Profile Image of wee keat
wee keat

When those who knew did nothing

Filed under Uncategorized

Before parting company with the 179 workers abandoned in his warehouse, the landlord expressed concerns over the living conditions of other foreign workers living in dormitories around the Tagore Industrial Estate. He hoped that no one would fall ill or die as a result of the appalling conditions.

His words were somewhat prophetic: less than two weeks after the foreign workers were abandoned, a foreign worker was found dead in another dormitory in the Tagore Industrial Estate. Ten others were also hospitalised for chicken pox symptoms. Meanwhile, another 100 workers in another dormitory went hungry for more than a day, after their sub-contractor cut meal supplies.

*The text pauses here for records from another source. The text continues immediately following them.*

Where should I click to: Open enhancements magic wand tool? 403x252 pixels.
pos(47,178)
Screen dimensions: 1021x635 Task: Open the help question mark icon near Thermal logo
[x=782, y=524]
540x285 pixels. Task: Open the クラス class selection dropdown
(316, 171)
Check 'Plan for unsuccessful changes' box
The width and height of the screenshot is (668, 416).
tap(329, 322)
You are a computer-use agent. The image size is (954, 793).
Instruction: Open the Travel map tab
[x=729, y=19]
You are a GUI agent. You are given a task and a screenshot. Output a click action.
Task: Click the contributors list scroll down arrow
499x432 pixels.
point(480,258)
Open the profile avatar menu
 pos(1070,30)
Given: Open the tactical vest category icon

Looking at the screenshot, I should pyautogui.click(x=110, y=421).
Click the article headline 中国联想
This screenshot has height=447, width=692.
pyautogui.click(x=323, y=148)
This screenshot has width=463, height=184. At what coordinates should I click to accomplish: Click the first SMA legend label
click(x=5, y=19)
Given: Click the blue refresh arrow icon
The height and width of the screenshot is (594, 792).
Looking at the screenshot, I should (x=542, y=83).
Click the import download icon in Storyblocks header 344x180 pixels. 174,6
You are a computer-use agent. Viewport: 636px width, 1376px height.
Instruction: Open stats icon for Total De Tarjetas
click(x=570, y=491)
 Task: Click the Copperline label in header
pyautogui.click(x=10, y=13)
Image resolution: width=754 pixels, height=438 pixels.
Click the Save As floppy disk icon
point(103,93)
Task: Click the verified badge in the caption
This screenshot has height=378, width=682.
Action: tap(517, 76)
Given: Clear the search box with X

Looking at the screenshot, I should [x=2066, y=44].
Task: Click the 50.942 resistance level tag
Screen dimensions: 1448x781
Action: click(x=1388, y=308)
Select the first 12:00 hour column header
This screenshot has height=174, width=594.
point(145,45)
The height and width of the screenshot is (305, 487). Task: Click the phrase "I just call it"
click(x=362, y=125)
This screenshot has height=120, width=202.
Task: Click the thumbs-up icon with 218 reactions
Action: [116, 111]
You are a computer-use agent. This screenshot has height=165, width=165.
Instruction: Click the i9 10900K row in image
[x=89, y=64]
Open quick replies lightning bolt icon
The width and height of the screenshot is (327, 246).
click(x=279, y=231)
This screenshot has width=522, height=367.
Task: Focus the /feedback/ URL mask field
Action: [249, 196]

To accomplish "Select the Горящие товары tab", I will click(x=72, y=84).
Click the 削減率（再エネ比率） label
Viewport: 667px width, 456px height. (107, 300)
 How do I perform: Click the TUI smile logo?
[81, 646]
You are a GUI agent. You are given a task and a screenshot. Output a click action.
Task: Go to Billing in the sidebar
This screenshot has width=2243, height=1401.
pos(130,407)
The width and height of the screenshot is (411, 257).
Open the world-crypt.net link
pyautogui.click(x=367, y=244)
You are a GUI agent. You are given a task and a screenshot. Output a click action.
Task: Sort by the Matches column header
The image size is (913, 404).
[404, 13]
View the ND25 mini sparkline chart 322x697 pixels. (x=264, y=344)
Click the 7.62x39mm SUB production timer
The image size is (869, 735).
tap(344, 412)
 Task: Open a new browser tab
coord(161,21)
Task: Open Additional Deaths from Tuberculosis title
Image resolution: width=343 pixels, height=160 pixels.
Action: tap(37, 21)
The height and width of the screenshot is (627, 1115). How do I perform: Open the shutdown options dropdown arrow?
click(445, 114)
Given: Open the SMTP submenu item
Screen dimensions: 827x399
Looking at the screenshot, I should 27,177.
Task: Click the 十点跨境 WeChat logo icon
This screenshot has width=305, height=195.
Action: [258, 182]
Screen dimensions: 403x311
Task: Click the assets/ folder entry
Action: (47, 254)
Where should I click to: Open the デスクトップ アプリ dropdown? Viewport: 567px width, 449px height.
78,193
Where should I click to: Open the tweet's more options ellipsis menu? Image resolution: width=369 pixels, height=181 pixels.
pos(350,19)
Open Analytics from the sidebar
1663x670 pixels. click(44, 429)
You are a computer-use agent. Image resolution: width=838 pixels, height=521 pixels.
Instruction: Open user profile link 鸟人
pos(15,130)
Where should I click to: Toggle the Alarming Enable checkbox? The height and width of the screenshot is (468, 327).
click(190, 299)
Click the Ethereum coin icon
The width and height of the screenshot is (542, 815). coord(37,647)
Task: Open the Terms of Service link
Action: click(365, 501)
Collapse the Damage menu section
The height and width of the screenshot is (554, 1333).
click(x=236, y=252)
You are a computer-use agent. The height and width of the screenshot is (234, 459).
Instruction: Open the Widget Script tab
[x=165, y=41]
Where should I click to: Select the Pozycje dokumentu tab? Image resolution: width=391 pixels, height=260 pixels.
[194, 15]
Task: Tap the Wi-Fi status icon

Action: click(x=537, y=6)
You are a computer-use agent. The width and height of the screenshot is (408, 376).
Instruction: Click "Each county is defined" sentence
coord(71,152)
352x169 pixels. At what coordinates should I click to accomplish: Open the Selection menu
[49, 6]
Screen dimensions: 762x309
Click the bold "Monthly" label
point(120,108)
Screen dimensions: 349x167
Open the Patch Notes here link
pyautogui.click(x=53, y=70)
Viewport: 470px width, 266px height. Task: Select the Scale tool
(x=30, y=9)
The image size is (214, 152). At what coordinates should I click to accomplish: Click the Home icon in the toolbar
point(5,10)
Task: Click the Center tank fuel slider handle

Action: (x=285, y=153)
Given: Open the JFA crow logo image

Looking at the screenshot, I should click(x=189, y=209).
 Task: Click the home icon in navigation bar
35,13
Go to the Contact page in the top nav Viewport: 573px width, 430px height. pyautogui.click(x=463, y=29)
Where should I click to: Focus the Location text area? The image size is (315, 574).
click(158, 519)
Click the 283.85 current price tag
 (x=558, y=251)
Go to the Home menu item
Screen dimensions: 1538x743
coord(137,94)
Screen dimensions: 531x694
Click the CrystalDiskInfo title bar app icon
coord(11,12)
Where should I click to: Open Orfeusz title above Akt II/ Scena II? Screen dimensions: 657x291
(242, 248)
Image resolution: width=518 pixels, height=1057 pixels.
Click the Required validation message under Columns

Living conditions in these three dormitories were appalling – hundreds of them were packed together, they were not allowed to switch on the ventilation fans, and only one exit door was opened. In one dormitory, a hundred workers lived under a makeshift tent behind a factory, with only a narrow path for an escape route should a fire break out.

What appears baffling was that those around them carried on with their lives, seemingly turning a blind eye to the plight of these foreign workers. In the warehouse which the 179 workers stayed, for example, half of it had been used for a laundry business. Did the workers there, mostly locals, raise any concerns over the unhygienic living conditions? When asked, the landlord simply shrugged, and said it was the responsibility of their employer.

While we may have previously left enforcement to the authorities, how long can the public turn a blind eye to employers’ irresponsible behaviour, before another string of woes surfaces?